We have noticed odd dumbbell shaped objects hanging off light poles or power lines upon occasion. What can they be? Could it be Surveillance equipment from alien beings? It turns out they are called Stockbridge Dampers and they are basically counterweights designed to offset the effects of high winds on tall structures like light and power poles. These poles can be weakened by oscillations from the natural movement of the structures in the wind. Since power poles are stationary and wind currents tend to come from the same general direction, the structure of a light or power pole can be weakened because the material fatigues in the same place with every wind gust. So what does the dumbbell do? The two weights on the end shake in opposing directions, dampening and spreading the vibration throughout the structure and therefore protecting it from fatigue.
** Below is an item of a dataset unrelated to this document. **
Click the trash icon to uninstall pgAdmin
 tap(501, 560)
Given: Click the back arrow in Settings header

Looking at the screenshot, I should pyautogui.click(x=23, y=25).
We know a few bankers who are struggling with fatigue and therefore could probably use a Stockbridge damper to offset recurring industry vibrations. There is probably no one more fatigued at this moment though, than our customers in and around the oil industry. We all know that prices at the gas pump have declined and everyone agrees it is nice to save a few bucks when we fill up. What is not so nice is the effect this is having on employment and economic activity in a large swath of the US. Oil prices that appeared to have stabilized around $60 a barrel for several months have now taken another notch down, losing 20% in the month of July with the price of West Texas Intermediate now below $46.
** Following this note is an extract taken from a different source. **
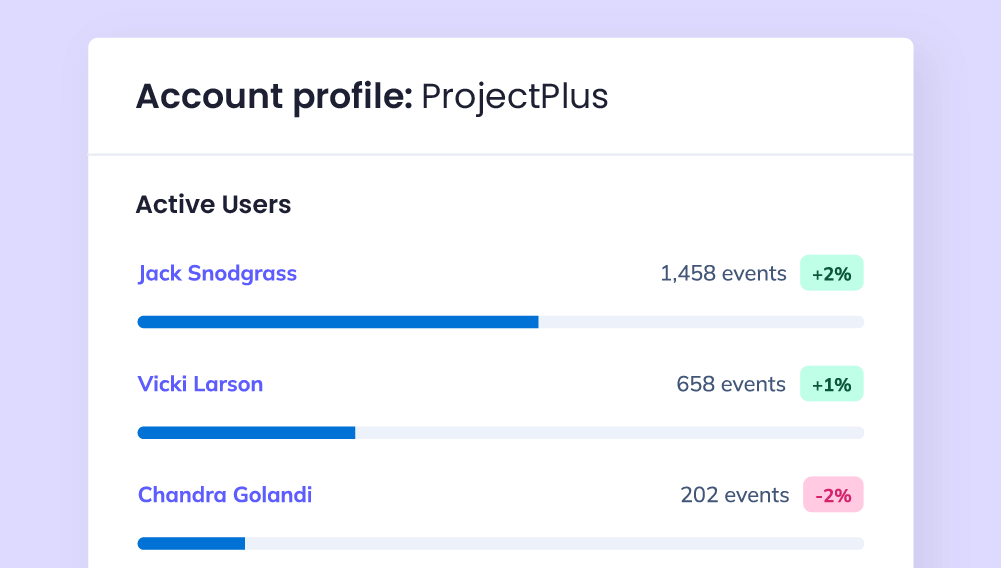
Task: Click the divider line below the header
Action: [x=500, y=155]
Last Friday, some of the biggest oil companies reported earnings, with ExxonMobil reporting an earnings drop of 52% in spite of increased production. Exxon is viewed as the best insulated from the price crash, but still reported its worst quarterly profits since June of 2009. The drop in crude oil prices has resulted in the loss of around 70K jobs globally and has caused more than $200B of new oil and gas projects to be shelved. Royal Dutch Shell announced 7K job cuts and plans to cut capital spending by 20%.
The supply glut has come about for a number of reasons, especially because US shale production has ramped up in the last few years. OPEC determined not to cut production in an effort to squeeze out higher cost producers and especially to cause American production to decrease, but for the most part, this has not occurred. US shale production has remained resilient and now with the possibility of Iranian oil coming onto the market in the months ahead, oil is likely to remain oversupplied.
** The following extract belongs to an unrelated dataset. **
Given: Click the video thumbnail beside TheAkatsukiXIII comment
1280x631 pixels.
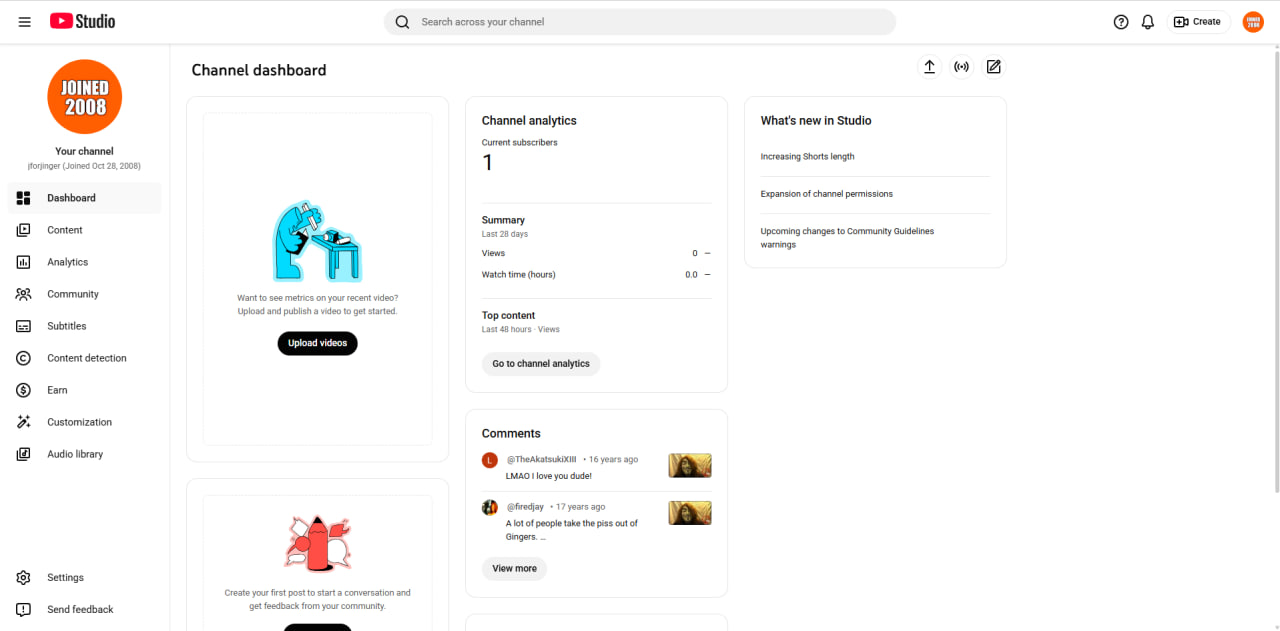Looking at the screenshot, I should pos(690,466).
The Economist estimates that the price of West Texas Intermediate could rise to $66 by 2019. Saudi Arabian producers can make a profit at around $20 a barrel, but the US Oil Shale Belt needs around $100. More difficult extraction areas like the Canadian Tar Sands require more to make a profit. Until now, reduction of production and staff has been somewhat moderate, but clearly, prices this low for many years are likely to remake the industry.
There will be opportunity for banks in the reinvention of the oil industry, but there is danger for those who lend to current exploration and production firms. Banks with these loans on their books have already been warned by their regulators to take extra care. Consumer lending in oil producing regions will also be affected and alternative energy companies may suffer as oil remains cheap.
You may want to present your beleaguered oil industry customers with a Stockbridge Damper to hang around their necks, at least until the wind changes direction for that industry. In the meantime, take extra care with your bank's customers in the oil patch to avoid regulatory wrath and credit losses later on.